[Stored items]
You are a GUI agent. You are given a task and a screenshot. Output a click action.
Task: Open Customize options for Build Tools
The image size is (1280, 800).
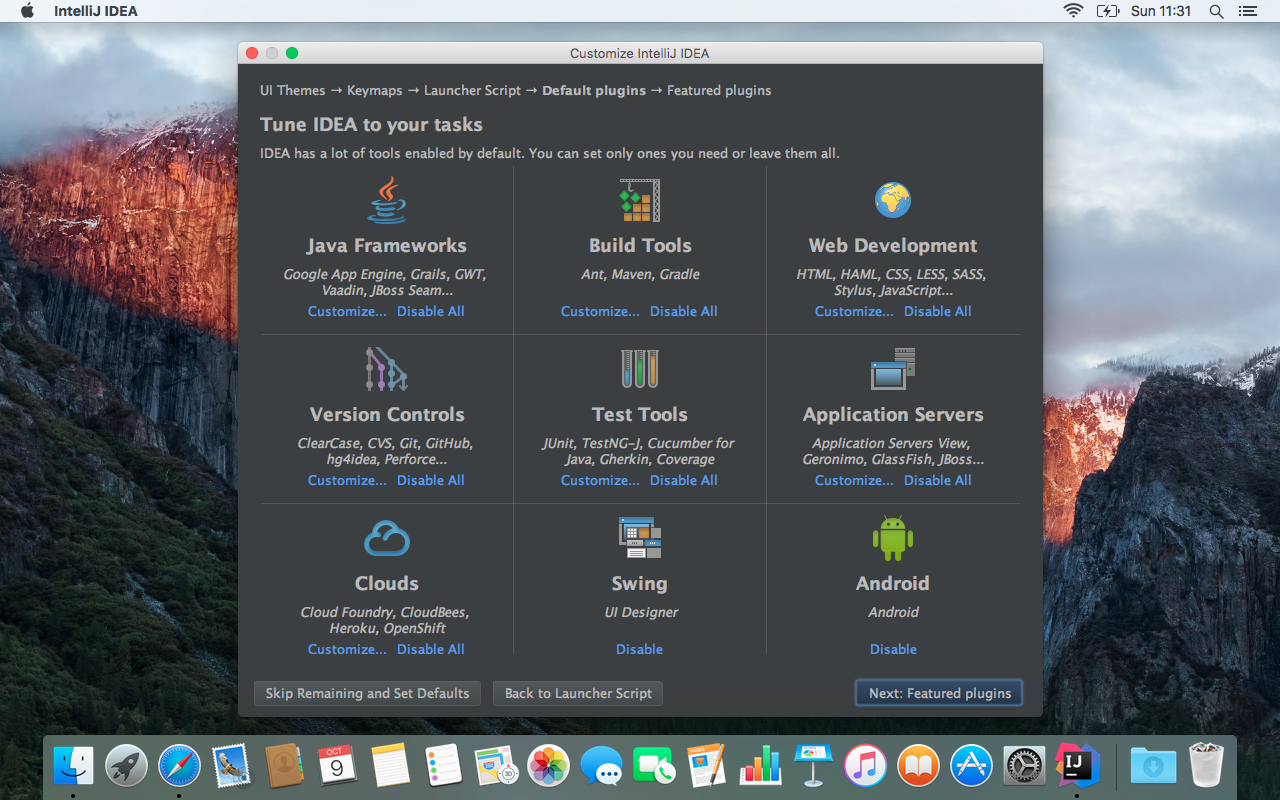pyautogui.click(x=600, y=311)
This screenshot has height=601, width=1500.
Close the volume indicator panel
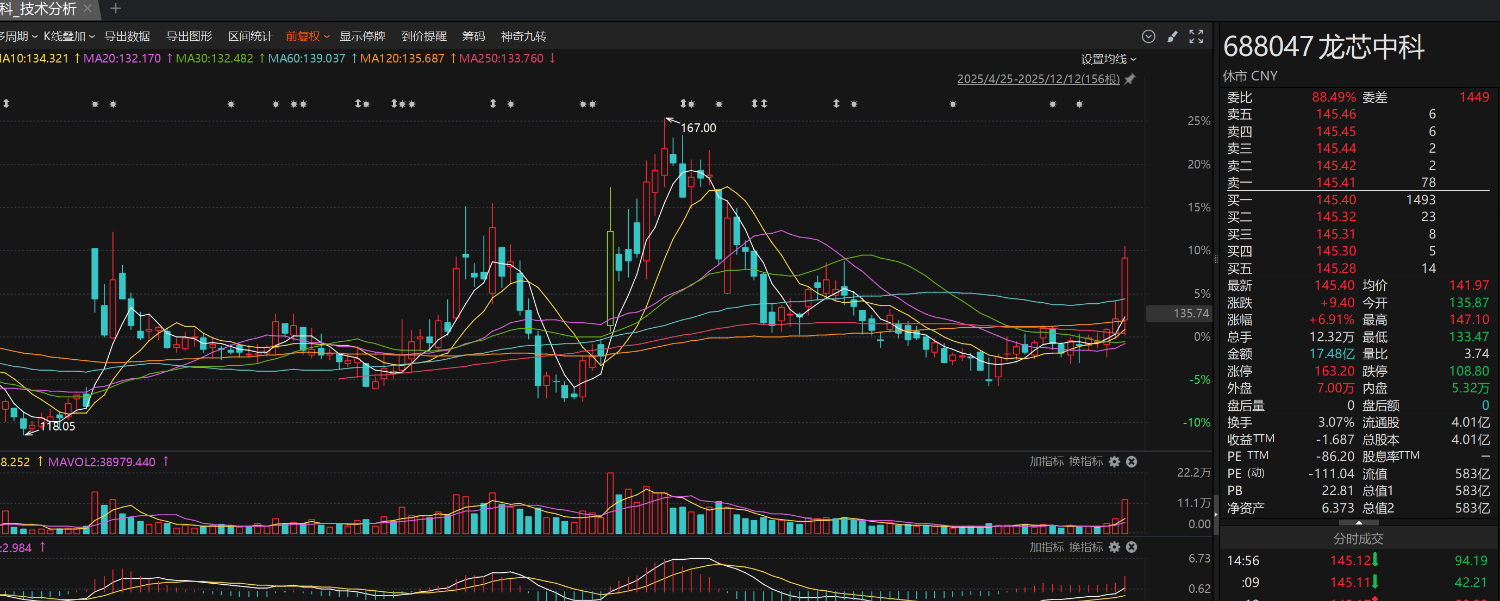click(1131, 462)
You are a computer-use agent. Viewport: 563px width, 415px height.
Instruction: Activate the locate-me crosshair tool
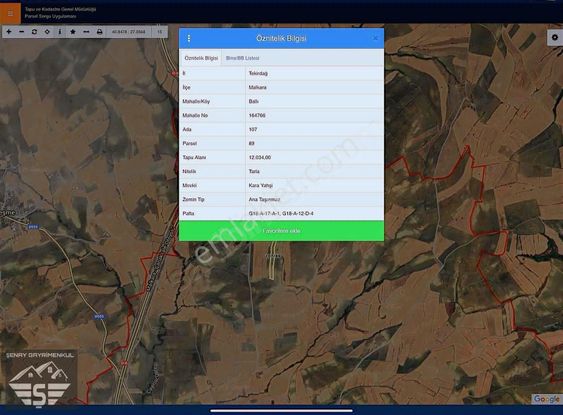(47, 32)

Problem requirements
Restate all entries exactly; pictures stay out.

Exercise response
You are a GUI agent. You are given a task and a screenshot. Output a click action.
Task: Open Customize options for Build Tools
The image size is (1280, 800).
pyautogui.click(x=600, y=311)
This screenshot has height=601, width=1500.
Close the volume indicator panel
click(1131, 462)
You are a computer-use agent. Viewport: 563px width, 415px height.
Instruction: Activate the locate-me crosshair tool
(47, 32)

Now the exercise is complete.